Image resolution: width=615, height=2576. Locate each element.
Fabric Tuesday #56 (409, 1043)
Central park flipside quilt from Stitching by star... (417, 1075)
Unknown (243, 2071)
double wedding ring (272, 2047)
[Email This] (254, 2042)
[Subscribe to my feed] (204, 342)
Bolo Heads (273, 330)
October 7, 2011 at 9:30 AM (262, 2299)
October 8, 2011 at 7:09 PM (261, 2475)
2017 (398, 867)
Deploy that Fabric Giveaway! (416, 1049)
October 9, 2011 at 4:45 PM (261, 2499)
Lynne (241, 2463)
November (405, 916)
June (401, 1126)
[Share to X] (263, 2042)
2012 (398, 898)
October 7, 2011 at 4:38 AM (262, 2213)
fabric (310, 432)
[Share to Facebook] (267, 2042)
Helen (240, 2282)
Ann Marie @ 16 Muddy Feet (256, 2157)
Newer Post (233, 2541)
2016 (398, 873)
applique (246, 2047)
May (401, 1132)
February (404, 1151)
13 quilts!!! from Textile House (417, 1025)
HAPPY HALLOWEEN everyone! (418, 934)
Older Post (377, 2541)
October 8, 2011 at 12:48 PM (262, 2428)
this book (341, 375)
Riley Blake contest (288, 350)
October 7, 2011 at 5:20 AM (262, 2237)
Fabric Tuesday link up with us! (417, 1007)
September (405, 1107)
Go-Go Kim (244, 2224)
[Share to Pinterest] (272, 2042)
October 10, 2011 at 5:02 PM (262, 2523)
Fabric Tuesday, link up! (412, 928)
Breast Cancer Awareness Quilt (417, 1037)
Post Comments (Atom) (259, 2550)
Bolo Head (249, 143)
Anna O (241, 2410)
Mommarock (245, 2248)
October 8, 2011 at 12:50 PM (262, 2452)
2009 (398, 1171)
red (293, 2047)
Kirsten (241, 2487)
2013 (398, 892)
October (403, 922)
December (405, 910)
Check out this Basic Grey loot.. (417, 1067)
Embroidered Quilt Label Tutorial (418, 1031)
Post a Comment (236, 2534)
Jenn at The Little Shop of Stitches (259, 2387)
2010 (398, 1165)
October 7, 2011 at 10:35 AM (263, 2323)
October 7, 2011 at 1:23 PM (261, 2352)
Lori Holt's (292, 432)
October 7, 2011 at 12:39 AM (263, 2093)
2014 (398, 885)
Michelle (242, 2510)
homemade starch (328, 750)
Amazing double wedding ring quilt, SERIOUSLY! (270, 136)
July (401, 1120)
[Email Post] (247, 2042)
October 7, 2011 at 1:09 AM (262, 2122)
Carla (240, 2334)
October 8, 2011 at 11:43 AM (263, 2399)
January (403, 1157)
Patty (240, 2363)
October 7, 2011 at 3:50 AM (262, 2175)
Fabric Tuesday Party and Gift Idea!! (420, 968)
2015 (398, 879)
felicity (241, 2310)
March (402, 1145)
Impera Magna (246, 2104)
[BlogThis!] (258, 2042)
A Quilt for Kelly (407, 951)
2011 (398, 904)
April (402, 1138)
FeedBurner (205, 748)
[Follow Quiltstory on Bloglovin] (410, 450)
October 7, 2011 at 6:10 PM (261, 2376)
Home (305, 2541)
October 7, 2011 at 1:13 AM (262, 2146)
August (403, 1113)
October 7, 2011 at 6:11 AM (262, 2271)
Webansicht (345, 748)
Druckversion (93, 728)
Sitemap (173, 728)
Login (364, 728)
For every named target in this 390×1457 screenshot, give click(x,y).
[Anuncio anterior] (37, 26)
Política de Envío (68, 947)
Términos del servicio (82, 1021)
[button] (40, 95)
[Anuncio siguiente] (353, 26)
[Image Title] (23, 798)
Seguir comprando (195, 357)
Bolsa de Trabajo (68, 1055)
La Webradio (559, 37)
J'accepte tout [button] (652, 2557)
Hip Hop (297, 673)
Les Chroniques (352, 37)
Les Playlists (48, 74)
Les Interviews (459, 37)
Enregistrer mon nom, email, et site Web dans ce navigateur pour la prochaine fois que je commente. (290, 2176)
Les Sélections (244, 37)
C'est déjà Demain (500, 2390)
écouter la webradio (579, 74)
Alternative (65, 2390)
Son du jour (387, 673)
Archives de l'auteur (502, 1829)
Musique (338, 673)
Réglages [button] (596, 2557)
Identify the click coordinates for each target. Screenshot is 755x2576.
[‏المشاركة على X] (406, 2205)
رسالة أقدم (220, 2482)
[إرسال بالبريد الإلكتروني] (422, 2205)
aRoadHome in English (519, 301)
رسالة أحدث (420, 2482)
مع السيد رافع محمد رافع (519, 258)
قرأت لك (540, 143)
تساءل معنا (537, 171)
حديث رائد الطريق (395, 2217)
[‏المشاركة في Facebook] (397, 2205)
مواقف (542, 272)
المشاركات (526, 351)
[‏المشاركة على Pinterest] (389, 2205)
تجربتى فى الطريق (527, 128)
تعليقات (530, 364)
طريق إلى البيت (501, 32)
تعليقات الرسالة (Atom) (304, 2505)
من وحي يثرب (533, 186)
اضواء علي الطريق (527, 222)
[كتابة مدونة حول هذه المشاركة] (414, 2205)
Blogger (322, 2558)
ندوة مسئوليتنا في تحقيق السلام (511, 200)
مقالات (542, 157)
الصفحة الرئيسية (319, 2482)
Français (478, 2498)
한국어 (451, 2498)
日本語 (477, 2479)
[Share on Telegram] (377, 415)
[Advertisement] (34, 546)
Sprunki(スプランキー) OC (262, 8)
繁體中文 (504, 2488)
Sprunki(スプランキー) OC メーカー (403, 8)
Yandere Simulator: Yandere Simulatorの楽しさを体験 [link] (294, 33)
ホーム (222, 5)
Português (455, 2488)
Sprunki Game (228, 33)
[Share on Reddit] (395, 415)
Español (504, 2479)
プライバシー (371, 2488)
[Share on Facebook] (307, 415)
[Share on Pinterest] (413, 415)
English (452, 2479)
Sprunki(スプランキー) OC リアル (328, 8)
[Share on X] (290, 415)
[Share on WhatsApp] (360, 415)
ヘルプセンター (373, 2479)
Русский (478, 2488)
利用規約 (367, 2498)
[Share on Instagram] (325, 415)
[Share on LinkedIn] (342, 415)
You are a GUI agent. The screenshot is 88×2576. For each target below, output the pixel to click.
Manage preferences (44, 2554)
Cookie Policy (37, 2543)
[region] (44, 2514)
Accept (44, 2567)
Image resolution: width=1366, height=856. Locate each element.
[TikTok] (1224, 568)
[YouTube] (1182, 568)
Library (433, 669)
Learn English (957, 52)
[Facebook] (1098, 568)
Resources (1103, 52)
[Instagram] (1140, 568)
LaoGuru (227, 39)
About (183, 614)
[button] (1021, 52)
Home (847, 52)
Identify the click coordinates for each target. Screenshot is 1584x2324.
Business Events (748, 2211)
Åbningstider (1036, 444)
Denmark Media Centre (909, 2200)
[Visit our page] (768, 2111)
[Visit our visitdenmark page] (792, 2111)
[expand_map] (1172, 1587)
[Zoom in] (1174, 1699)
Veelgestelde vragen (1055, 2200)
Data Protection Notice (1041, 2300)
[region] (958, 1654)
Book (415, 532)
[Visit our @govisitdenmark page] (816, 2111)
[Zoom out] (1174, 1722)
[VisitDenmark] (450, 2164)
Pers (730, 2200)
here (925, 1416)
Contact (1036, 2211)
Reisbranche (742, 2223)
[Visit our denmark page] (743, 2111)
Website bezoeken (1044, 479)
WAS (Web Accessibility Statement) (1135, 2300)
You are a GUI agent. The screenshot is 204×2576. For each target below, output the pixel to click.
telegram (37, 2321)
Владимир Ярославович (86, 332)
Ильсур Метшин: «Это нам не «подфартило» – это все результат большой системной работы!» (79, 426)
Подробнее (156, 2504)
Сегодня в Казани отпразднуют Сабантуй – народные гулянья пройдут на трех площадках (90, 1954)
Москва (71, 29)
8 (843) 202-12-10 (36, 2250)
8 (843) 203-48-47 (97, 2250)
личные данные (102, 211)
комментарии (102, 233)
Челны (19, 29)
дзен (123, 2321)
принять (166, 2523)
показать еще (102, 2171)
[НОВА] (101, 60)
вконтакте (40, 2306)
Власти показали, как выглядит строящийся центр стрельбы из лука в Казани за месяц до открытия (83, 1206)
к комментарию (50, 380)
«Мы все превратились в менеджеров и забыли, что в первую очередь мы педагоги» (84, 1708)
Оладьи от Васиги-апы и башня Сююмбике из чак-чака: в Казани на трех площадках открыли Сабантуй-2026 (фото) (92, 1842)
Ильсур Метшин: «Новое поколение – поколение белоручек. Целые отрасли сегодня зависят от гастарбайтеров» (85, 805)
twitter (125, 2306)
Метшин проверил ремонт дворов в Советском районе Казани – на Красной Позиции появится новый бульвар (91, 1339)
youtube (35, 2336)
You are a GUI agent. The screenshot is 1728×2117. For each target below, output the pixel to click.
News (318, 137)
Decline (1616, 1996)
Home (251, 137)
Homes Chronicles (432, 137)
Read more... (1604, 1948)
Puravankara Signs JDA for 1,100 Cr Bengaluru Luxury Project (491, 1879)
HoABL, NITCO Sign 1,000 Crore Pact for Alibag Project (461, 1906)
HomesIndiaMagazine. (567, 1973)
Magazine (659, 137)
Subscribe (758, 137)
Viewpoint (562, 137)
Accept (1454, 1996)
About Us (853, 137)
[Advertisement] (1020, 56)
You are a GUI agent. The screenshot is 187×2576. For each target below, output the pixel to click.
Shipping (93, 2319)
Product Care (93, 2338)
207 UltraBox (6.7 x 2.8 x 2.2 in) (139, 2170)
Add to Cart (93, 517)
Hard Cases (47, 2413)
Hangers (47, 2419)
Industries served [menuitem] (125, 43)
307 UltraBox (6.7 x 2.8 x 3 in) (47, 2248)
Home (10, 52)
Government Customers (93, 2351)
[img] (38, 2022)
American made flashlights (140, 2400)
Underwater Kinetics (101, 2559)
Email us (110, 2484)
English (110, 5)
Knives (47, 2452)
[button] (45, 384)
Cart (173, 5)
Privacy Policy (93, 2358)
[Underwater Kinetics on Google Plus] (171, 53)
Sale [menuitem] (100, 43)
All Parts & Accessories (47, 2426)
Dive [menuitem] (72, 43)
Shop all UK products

============

## EXERCISE DIRECTIONS
Repeat exactly the lines of the listing from its first line through the line that holds "[Share to Facebook] (267, 2042)". Nothing else should appear.

## TASK SOLUTION
Image resolution: width=615, height=2576. Locate each element.
Fabric Tuesday #56 (409, 1043)
Central park flipside quilt from Stitching by star... (417, 1075)
Unknown (243, 2071)
double wedding ring (272, 2047)
[Email This] (254, 2042)
[Subscribe to my feed] (204, 342)
Bolo Heads (273, 330)
October 7, 2011 at 9:30 AM (262, 2299)
October 8, 2011 at 7:09 PM (261, 2475)
2017 (398, 867)
Deploy that Fabric Giveaway! (416, 1049)
October 9, 2011 at 4:45 PM (261, 2499)
Lynne (241, 2463)
November (405, 916)
June (401, 1126)
[Share to X] (263, 2042)
2012 (398, 898)
October 7, 2011 at 4:38 AM (262, 2213)
fabric (310, 432)
[Share to Facebook] (267, 2042)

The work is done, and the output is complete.